Arts Academy of Dusseldorf
The Mark of Autonomy
The crowds of visitors flocking to the Annual “Tours” are almost as large as the throngs that line up at peak hours at the Louvre in Paris or at the MoMA in New York. Indeed, the Arts Academy of Dusseldorf is a magnet for artists and the general public.
The Arts Academy of Dusseldorf – who would not think of the legendary Fluxus performances and events of the early 60s or the furor over Joseph Beuys, who shook the institution to its core in the early 70s? And who would not immediately recall the academy’s pivotal role in establishing photography as an art form? Prestigious examples such as Andreas Gursky, Candida Höfer, Axel Hütte, Thomas Ruff and Thomas Struth all graduated from the class taught by Bernd and Hilla Becher, who held Germany’s first photography professorship.
A Counterweight to New YorkAll of these events built up the Arts Academy of Dusseldorf’s reputation. The fact that artists associated with the Academy were selected to represent Germany at the Venice Biennale international mega-exhibit more and more frequently also bears witness to the Academy’s outstanding position. “The most important generation of German artists worked in the Dusseldorf/Cologne area since 1960. Famous galleries from these cities operated worldwide; art fairs took place on a regular basis and many international artists were drawn to this place. Dusseldorf thus became the only counterweight to New York in terms of contemporary art,” Robert Fleck, Professor of Art and Public Space at the Academy, writes in “Die Geschichte der Kunstakademie Düsseldorf seit 1945” (History of the Dusseldorf Arts Academy since 1945). The magnificent volume gives an account of the cultural policy and cultural significance of this extraordinary institution. The list of professors and teaching staff alone reads like a who’s who of the key artists and personalities who influenced the evolution of Western art.
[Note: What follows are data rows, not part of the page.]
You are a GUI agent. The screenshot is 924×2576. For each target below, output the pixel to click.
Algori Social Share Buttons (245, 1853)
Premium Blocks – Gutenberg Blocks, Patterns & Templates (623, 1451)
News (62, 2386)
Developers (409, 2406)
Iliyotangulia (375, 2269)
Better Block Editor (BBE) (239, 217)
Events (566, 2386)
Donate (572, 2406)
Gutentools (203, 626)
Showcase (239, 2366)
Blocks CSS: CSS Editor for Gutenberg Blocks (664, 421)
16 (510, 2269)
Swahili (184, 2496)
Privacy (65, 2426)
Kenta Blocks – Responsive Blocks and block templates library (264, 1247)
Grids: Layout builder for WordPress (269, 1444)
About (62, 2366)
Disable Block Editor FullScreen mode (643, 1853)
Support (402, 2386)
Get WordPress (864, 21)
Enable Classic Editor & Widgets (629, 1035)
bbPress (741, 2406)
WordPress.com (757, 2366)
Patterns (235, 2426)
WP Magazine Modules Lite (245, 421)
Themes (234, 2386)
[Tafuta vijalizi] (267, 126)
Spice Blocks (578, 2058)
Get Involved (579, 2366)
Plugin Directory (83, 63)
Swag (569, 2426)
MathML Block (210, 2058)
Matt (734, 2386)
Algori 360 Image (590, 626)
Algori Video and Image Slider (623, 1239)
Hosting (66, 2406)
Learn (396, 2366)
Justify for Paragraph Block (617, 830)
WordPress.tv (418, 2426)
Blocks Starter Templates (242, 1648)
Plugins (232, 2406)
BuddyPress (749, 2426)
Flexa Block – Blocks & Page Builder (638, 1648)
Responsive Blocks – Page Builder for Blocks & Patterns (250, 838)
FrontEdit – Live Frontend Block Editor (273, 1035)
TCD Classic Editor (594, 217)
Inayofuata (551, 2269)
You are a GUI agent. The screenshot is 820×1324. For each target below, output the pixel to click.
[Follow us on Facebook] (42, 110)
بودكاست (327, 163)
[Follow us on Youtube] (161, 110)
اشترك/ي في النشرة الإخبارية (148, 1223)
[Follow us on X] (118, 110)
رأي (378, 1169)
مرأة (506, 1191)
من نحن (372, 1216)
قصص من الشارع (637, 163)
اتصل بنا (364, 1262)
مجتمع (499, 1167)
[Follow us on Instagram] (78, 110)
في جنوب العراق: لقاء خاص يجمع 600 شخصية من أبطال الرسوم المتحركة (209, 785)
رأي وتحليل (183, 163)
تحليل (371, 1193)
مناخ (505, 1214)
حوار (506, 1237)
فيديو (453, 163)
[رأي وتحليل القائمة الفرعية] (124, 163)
Yet the Academy also had its share of challenging times. With the fall of the Berlin Wall, the vibrant art scene in Dusseldorf and Cologne came crashing down at the same time that Berlin’s magnetic pull started to grow. It was only after the upheavals of the early 90s that the creation of the exhibition infrastructure necessary for young art began – with places like the Kunsthalle, the museum kunstpalast, Kunstverein, K21 Ständehaus (Kunstsammlung NRW) and KIT (Kunst im Tunnel).